On January 11th, Antioch University Santa Barbara’s MBA program hosted a presentation and panel discussion on community preparedness and recovering from natural disasters to consider questions and solutions on what can be done to be better prepared for the next natural disaster.

Last year in December, the Santa Barbara community experienced one of the most devastating fire and debris slides in its history. Over this past year, the MBA program reflected on the tools, processes, and best practices commonly used among residents, disaster relief organizations, and even government officials who have all systematically determined the roadmaps of actions and collaboration with other organizations in the community.

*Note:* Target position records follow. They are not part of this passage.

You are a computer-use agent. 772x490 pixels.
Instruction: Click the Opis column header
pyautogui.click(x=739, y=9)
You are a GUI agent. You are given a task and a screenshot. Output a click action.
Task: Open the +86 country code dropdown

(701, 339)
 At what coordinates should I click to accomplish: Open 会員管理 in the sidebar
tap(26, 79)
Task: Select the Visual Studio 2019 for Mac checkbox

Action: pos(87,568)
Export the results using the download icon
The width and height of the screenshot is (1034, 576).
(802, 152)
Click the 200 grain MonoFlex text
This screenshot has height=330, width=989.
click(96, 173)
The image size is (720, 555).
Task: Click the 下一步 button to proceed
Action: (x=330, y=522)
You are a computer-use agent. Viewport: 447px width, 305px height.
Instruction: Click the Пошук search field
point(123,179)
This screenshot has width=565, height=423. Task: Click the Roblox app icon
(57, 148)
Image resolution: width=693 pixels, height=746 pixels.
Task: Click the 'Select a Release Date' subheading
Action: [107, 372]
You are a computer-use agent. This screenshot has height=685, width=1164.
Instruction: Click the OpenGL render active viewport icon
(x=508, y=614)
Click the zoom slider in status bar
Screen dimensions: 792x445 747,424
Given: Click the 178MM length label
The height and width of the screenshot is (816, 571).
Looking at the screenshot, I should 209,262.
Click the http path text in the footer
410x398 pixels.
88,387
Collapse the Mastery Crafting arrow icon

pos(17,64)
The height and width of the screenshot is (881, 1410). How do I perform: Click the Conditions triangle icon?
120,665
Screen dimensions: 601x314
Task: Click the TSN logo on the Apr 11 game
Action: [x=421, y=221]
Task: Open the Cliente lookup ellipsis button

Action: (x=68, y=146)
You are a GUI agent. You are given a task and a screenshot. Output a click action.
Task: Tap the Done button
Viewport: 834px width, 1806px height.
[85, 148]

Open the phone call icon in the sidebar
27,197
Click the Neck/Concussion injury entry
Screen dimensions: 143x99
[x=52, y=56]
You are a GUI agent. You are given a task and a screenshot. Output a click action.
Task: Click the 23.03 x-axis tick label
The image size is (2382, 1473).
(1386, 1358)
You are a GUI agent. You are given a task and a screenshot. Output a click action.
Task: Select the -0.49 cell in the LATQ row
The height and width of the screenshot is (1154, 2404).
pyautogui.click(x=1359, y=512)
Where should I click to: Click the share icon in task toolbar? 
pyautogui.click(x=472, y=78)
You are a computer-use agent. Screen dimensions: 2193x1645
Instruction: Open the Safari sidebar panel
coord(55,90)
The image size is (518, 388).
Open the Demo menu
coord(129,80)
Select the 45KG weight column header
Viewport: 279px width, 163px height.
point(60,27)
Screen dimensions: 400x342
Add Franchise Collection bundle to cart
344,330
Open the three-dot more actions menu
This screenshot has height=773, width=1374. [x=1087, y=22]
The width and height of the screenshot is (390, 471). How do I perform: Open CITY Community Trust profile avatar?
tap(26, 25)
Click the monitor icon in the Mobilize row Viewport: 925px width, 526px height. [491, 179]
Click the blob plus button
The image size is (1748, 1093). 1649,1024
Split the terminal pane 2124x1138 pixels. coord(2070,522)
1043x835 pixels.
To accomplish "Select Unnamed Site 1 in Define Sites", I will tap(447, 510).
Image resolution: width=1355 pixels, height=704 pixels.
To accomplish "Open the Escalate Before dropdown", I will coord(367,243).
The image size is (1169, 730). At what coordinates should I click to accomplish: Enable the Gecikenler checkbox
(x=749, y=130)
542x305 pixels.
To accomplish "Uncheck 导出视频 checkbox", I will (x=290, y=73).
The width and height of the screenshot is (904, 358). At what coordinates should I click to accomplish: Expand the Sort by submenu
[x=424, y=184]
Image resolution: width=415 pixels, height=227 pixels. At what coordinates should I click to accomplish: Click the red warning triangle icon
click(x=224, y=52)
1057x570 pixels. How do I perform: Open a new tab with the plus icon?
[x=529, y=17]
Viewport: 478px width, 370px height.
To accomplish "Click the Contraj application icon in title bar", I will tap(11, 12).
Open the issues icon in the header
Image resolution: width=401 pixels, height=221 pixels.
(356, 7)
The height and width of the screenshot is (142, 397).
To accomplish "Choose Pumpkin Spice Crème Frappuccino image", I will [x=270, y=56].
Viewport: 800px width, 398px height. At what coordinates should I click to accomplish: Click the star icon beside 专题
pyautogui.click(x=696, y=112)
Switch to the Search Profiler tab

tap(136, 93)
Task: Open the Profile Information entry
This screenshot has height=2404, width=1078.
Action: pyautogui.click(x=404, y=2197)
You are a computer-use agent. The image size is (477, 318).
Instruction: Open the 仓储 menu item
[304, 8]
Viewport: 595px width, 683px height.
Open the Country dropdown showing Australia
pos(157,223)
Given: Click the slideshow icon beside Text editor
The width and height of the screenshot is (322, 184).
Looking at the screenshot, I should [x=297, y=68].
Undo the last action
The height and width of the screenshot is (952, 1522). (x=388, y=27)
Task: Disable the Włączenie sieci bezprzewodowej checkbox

This firsthand experience from all the guests provided a necessary look into the reality of recovering from a natural disaster.

The evening began with keynote speaker Rob Lewin, Emergency Operations Director for Santa Barbara County’s Office of Emergency Management. He recalled experiences of the catastrophic twin disasters, including evacuations, emergency alerts, and hazards, among other topics.

“We continue to prepare the community for more evacuations,” Lewin said. “The future is becoming clear for first responders and emergency managers — we are experiencing disasters, fire, flood … power outages, and debris flows with a frequency we are not prepared for. Organizationally, we need to change our paradigm.”

The following panel discussion featured Stephanie Kaster, construction project manager at Casa Dorinda, along with Fernando Moreno, a representative with Heavenly Worth Home Health, Rose Levy with Direct Relief and Alyson Warner, program developer with the Acorn Project.

The aim is to take this information and discuss what works for the community, what we can improve on individually, and in our neighborhoods and community at large, as well as what goals we can strive for to mitigate the worst of the damage for our local population.